Als Schweizer lässt sich das gut nachvollziehen. Unsere Regierung mit sieben Bundesrätinnen aus vier verschiedenen Parteien hat keine konkrete Vision für die Schweiz. Führung ist von aussen auch nicht ersichtlich. Die schweizerischen Institutionen sind nicht dafür gebaut, eine in sich kohärente, politische Zukunftsvision zu verfolgen.
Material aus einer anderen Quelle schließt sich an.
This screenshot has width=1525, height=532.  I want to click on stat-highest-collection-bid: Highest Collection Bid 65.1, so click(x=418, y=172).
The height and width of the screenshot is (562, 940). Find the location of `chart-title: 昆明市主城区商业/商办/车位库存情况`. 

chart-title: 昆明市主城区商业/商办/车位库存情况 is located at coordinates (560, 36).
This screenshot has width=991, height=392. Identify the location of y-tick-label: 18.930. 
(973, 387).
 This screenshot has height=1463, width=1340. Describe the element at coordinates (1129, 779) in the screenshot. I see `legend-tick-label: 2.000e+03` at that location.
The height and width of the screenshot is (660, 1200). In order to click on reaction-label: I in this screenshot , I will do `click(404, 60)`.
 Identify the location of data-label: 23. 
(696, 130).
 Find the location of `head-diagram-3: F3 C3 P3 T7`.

Sie sind darauf ausgerichtet, Kompromisse zu finden und Vorlagen durch breite Abstützung Referendums-sicher zu machen.

Die EU und die Schweiz sind vereint in ihrem institutionell bedingten Fokus auf interne Kompromissfindung. Sie unterscheiden sich jedoch in ihrem Umgang damit. Die schweizerische Politik blickt nach innen, genügt sich mit diesem Stand der Dinge und zelebriert den “gutschweizerischen Kompromiss” an 1. August-Reden. Die meisten Politikerinnen auf EU-Ebene sehen den Zwang zur Kompromissfindung als Bürde. Im Gegensatz zur Mehrheit der schweizerischen Politikerinnen geben sie sich nicht zufrieden mit den Institutionen, in denen sie sich bewegen. Sie suchen Wege, wie sie einfacher, effizienter und schlagkräftiger funktionieren können. Sie schauen voraus in eine erwünschte Zukunft und halten Reden, als wäre die EU schon die Weltmacht, die sie werden wollen.